Binoculars with red-colored multicoatings
Because a typical binocular has 6 to 10 optical elements with special characteristics and up to 16 air-to-glass surfaces, binocular manufacturers use different types of optical coatings for technical reasons and to improve the image they produce.
Main article: Anti-reflective coating
Anti-reflective coatings reduce light lost at every optical surface through reflection at each surface. Reducing reflection via anti-reflective coatings also reduces the amount of "lost" light present inside the binocular which can make the image appear hazy (low contrast). A pair of binoculars with good optical coatings may yield a brighter image than uncoated binoculars with a larger objective lens, on account of superior light transmission through the assembly. A classic lens-coating material is magnesium fluoride, which reduces reflected light from 5% to 1%. Modern lens coatings consist of complex multi-layers and reflect only 0.25% or less to yield an image with maximum brightness and natural colors.
Phase correction coatings
In binoculars with roof prisms the light path is split into two paths that reflect on either side of the roof prism ridge. One half of the light reflects from roof surface 1 to roof surface 2. The other half of the light reflects from roof surface 2 to roof surface 1. This causes the light to become partially polarized (due to a phenomenon called Brewster's angle). During subsequent reflections the direction of this polarization vector is changed but it is changed differently for each path in a manner similar to a Foucault pendulum. When the light following the two paths is recombined the polarization vectors of each path do not coincide. The angle between the two polarization vectors is called the phase shift, or the geometric phase, or the Berry phase. This interference between the two paths with different geometric phase results in a varying intensity distribution in the image reducing apparent contrast and resolution compared to a porro prism erecting system. These unwanted interference effects can be suppressed by vapor depositing a special dielectric coating known as a phase-correction coating or P-coating on the roof surfaces of the roof prism. This coating corrects for the difference in geometric phase between the two paths so both have effectively the same phase shift and no interference degrades the image.
Binoculars using either a Schmidt–Pechan roof prism or an Abbe–Koenig roof prism benefit from phase coatings. Porro prism binoculars do not split beams and therefore they do not require any phase coatings.
Metallic mirror coatings
Main article: Mirror
In binoculars with Schmidt–Pechan roof prisms, mirror coatings are added to some surfaces of the roof prism because the light is incident at one of the prism's glass-air boundaries at an angle less than the critical angle so total internal reflection does not occur. Without a mirror coating most of that light would be lost. Schmidt–Pechan roof prism aluminum mirror coating (reflectivity of 87% to 93%) or silver mirror coating (reflectivity of 95% to 98%) is used.

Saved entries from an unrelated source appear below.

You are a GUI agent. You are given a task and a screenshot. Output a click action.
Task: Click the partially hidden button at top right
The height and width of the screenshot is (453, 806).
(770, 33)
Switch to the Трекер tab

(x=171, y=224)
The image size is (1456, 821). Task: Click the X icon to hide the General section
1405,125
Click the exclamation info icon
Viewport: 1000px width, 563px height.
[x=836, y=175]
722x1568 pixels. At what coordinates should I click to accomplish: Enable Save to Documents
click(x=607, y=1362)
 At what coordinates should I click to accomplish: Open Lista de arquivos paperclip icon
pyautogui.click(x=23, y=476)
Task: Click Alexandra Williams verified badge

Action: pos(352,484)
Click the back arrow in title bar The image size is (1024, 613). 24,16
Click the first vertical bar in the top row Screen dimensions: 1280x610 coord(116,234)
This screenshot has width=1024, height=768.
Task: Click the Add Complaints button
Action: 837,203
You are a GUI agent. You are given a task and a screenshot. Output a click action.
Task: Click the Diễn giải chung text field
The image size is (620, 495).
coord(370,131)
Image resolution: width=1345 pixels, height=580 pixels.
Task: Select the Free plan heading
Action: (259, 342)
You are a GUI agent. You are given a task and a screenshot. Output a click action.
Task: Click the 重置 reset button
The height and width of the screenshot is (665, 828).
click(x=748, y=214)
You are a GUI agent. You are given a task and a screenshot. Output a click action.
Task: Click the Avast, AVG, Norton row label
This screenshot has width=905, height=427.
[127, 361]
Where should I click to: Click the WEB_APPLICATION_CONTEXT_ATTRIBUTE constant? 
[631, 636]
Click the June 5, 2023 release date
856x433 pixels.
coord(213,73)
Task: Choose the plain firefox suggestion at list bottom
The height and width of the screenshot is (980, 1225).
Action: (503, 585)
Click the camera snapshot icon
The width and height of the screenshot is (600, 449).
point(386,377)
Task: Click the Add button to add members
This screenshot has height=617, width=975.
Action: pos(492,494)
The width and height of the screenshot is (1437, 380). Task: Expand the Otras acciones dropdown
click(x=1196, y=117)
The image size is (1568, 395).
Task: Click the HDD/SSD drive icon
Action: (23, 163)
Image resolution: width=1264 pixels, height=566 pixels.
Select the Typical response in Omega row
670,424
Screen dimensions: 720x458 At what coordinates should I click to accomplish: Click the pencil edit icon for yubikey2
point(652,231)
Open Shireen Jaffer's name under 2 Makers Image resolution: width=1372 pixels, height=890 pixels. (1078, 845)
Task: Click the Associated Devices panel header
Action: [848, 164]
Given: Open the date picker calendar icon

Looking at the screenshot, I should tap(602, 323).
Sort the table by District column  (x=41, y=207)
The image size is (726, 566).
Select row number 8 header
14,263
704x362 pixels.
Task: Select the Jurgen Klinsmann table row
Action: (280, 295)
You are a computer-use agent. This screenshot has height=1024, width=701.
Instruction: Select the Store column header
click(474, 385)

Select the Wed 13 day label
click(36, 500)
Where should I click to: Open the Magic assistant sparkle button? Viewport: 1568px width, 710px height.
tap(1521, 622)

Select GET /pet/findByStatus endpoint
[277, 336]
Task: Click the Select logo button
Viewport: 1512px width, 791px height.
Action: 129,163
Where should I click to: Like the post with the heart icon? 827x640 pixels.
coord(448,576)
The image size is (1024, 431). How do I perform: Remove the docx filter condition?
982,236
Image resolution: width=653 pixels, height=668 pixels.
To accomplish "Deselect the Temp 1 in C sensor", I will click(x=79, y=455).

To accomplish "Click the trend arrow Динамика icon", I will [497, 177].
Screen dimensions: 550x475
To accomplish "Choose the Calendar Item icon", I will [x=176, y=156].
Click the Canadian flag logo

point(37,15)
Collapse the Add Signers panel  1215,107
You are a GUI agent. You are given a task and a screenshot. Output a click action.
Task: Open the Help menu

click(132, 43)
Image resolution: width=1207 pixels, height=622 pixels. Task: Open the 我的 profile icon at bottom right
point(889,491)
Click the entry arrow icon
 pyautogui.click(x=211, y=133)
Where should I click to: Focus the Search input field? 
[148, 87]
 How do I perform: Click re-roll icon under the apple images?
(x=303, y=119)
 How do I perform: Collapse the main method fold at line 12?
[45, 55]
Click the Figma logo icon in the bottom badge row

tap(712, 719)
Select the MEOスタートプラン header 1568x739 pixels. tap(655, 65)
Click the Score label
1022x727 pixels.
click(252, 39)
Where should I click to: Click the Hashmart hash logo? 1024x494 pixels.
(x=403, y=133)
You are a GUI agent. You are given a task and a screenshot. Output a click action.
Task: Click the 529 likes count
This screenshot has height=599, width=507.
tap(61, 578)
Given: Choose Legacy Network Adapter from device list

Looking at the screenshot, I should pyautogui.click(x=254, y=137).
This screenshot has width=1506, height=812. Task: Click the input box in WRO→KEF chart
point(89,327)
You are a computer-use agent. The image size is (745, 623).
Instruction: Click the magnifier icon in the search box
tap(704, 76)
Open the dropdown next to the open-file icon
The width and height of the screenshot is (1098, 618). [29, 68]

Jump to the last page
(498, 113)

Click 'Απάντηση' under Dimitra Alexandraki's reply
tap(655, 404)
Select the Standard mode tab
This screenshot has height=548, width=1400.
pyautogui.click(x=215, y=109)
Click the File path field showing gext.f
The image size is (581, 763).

In older designs silver mirror coatings were used but these coatings oxidized and lost reflectivity over time in unsealed binoculars. Aluminum mirror coatings were used in later unsealed designs because they did not tarnish even though they have a lower reflectivity than silver. Modern designs use either aluminum or silver. Silver is used in modern high-quality designs which are sealed and filled with a nitrogen or argon inert atmosphere so that the silver mirror coating does not tarnish.
Porro prism binoculars and roof prism binoculars using the Abbe–Koenig roof prism typically do not use mirror coatings because these prisms reflect with 100% reflectivity using total internal reflection in the prism.
Dielectric mirror coatings
Main article: Dielectric mirror
Dielectric coatings are used in Schmidt–Pechan roof prisms to cause the prism surfaces to act as a dielectric mirror. The non-metallic dielectric reflective coating is formed from several multilayers of alternating high and low refractive index materials deposited on the roof prism's reflective surfaces. Each single multilayer reflects a narrow band of light frequencies so several multilayers, each tuned to a different color, are required to reflect white light. This multi-multilayer coating increases reflectivity from the prism surfaces by acting as a distributed Bragg reflector. A well-designed dielectric coating can provide a reflectivity of more than 99% across the visible light spectrum. This reflectivity is much improved compared to either an aluminium mirror coating (87% to 93%) or silver mirror coating (95% to 98%).
Porro prism binoculars and roof prism binoculars using the Abbe–Koenig roof prism do not use dielectric coatings because these prisms reflect with very high reflectivity using total internal reflection in the prism rather than requiring a mirror coating.
Terms used to describe coatings
Special reflective coatings on large naval binoculars
For all binoculars
The presence of any coatings is typically denoted on binoculars by the following terms:
coated optics: one or more surfaces are anti-reflective coated with a single-layer coating.
fully coated: all air-to-glass surfaces are anti-reflective coated with a single-layer coating. Plastic lenses, however, if used, may not be coated.
multi-coated: one or more surfaces have anti-reflective multi-layer coatings.
fully multi-coated: all air-to-glass surfaces are anti-reflective multi-layer coated.